Directive 1 -> Write out the passage of the post on the candidates' Iran speeches between "I admit that" and "hear his speech.", inclusive, word for word.

Source document ->
____

I admit that I don’t really understand the politics of the U.S.-Israel relationship very well, and and usually don’t follow it very closely. I was frankly stunned by the bloodthirstiness of the speeches from these two candidates. Newt Gingrich also addressed the conference, but I thankfully I didn’t hear his speech.
I don’t want to start any emotional arguments with this post. I just want to highlight what the Republican candidates have said about war with Iran, because I think both the content tone of their speeches is beyond irresponsible. I’m just going to highlight some of their statements and leave it to you to interpret them.

____

Input ->

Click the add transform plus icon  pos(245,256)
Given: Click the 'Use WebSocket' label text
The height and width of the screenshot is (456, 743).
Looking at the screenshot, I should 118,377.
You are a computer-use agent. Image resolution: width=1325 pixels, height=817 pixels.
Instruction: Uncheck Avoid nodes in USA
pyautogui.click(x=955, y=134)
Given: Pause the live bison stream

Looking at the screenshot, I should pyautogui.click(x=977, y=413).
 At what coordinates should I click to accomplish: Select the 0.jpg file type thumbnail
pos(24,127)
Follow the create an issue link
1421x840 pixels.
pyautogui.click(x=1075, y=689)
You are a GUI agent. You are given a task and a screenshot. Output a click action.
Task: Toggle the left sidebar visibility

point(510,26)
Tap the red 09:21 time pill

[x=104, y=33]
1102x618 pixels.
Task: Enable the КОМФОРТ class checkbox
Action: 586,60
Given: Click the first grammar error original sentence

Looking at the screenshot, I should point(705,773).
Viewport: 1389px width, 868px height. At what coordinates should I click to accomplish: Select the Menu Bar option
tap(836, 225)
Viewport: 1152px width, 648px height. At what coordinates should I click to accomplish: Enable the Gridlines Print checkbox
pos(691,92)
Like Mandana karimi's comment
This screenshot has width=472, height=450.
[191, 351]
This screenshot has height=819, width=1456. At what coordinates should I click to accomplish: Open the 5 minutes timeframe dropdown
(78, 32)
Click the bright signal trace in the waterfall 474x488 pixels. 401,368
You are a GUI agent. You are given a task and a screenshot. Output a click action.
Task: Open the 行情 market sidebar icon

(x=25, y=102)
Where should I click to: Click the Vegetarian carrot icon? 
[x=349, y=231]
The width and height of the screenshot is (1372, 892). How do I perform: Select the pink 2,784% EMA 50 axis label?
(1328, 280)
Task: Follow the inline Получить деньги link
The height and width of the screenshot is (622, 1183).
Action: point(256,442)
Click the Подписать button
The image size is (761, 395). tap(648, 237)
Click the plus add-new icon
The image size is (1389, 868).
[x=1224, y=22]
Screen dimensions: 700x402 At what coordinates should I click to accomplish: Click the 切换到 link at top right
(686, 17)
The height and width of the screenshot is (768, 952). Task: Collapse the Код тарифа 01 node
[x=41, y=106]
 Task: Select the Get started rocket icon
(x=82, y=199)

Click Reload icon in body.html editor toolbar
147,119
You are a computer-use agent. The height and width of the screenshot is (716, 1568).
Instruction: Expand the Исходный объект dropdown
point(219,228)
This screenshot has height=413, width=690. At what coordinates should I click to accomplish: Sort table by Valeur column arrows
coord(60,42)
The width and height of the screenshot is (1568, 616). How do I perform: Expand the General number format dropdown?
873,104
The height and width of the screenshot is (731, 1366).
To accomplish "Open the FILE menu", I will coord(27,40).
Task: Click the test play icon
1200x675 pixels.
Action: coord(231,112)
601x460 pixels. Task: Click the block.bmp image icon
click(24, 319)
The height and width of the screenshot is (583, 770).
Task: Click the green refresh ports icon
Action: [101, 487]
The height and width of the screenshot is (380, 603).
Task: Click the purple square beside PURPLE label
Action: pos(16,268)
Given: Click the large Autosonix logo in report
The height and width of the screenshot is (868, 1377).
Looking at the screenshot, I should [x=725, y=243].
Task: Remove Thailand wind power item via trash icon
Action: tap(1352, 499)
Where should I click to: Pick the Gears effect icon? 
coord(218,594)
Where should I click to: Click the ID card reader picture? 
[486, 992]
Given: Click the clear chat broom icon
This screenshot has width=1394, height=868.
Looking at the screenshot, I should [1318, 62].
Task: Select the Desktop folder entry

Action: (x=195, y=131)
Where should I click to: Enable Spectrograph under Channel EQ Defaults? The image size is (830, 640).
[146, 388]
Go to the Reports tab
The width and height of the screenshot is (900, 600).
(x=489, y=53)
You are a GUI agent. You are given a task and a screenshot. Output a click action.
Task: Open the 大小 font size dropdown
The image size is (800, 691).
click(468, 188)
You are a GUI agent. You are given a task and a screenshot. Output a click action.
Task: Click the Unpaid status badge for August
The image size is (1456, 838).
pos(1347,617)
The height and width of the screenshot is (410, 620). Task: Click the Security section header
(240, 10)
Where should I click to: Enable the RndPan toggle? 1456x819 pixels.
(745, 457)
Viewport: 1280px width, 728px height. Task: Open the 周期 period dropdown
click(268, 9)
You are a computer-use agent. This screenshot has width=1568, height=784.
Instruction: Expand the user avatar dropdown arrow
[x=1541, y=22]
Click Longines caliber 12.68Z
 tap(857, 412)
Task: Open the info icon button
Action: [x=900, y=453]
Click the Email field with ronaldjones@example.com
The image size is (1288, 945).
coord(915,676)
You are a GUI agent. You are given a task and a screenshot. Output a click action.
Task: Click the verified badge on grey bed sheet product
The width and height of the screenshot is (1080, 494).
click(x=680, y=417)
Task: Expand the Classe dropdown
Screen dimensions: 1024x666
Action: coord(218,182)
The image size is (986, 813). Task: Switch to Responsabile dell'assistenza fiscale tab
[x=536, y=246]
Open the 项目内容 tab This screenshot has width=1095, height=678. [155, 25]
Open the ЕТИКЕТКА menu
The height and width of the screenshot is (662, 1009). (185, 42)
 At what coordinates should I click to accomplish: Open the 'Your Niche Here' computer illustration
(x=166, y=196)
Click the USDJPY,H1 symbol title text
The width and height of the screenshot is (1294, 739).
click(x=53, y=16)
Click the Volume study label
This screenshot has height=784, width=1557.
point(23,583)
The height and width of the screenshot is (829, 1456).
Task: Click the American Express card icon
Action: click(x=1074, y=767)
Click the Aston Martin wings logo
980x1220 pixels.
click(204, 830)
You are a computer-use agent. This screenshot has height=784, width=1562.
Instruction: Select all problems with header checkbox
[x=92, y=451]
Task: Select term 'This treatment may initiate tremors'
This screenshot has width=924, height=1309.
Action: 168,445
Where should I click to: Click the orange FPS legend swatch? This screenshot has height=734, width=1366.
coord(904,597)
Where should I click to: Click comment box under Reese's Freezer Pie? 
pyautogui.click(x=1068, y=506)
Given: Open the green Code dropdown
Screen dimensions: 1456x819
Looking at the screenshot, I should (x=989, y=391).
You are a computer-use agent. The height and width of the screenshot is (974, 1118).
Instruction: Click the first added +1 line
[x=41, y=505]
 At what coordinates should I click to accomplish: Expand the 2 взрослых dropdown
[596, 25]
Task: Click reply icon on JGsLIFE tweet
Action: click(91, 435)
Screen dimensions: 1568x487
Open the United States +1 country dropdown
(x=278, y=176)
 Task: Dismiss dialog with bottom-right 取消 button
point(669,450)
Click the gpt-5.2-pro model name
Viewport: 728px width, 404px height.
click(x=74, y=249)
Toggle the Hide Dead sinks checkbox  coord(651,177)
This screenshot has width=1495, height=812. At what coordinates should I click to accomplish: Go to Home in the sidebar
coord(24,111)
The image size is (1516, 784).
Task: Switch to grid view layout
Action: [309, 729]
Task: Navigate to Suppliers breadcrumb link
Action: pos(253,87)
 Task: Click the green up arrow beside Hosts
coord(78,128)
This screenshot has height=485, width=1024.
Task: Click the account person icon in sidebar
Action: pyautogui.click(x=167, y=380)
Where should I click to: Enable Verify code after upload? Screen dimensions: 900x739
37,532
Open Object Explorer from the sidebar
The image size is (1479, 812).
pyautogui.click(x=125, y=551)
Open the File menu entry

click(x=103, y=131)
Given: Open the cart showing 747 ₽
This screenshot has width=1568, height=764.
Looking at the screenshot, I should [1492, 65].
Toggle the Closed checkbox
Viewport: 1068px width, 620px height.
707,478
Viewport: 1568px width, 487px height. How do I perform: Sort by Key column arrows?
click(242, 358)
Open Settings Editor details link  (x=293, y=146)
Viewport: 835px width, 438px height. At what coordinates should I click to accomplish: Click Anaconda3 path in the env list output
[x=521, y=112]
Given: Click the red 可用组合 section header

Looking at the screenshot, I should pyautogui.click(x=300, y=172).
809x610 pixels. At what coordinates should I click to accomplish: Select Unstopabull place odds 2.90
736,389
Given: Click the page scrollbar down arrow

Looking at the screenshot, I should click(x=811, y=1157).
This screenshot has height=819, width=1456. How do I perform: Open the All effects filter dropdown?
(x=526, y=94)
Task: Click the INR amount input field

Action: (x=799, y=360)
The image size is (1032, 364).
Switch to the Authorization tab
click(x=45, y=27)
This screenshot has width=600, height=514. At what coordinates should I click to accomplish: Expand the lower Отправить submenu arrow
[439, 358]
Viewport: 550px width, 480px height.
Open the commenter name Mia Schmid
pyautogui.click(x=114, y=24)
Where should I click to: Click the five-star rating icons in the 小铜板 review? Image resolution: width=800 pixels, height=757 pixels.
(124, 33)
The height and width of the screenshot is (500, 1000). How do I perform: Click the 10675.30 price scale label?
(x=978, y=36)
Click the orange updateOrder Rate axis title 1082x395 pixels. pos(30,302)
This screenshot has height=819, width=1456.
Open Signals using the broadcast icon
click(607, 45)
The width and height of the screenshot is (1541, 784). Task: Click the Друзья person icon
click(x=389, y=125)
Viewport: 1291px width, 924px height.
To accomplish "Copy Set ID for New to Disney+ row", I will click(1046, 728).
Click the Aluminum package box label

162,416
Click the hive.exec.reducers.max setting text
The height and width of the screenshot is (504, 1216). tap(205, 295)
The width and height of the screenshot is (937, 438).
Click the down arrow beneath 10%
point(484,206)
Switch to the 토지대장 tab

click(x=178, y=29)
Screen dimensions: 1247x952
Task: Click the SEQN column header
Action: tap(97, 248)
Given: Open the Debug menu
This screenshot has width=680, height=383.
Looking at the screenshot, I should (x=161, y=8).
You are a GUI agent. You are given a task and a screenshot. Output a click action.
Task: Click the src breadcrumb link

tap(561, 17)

____

Directive 2 -> Rescale the rows between the lines holding "Click Reload icon in body.html editor toolbar" and "coord(60,42)", inclusive. Repeat each of those lines, requests included, with every click coordinate in the answers multiplied by 0.4 and rounded to a whole number (halves round up), and return only those lines.

Complete answer 1 ->
I admit that I don’t really understand the politics of the U.S.-Israel relationship very well, and and usually don’t follow it very closely. I was frankly stunned by the bloodthirstiness of the speeches from these two candidates. Newt Gingrich also addressed the conference, but I thankfully I didn’t hear his speech.

Complete answer 2 ->
Click Reload icon in body.html editor toolbar
59,48
You are a computer-use agent. The height and width of the screenshot is (716, 1568).
Instruction: Expand the Исходный объект dropdown
point(88,91)
This screenshot has height=413, width=690. At what coordinates should I click to accomplish: Sort table by Valeur column arrows
coord(24,17)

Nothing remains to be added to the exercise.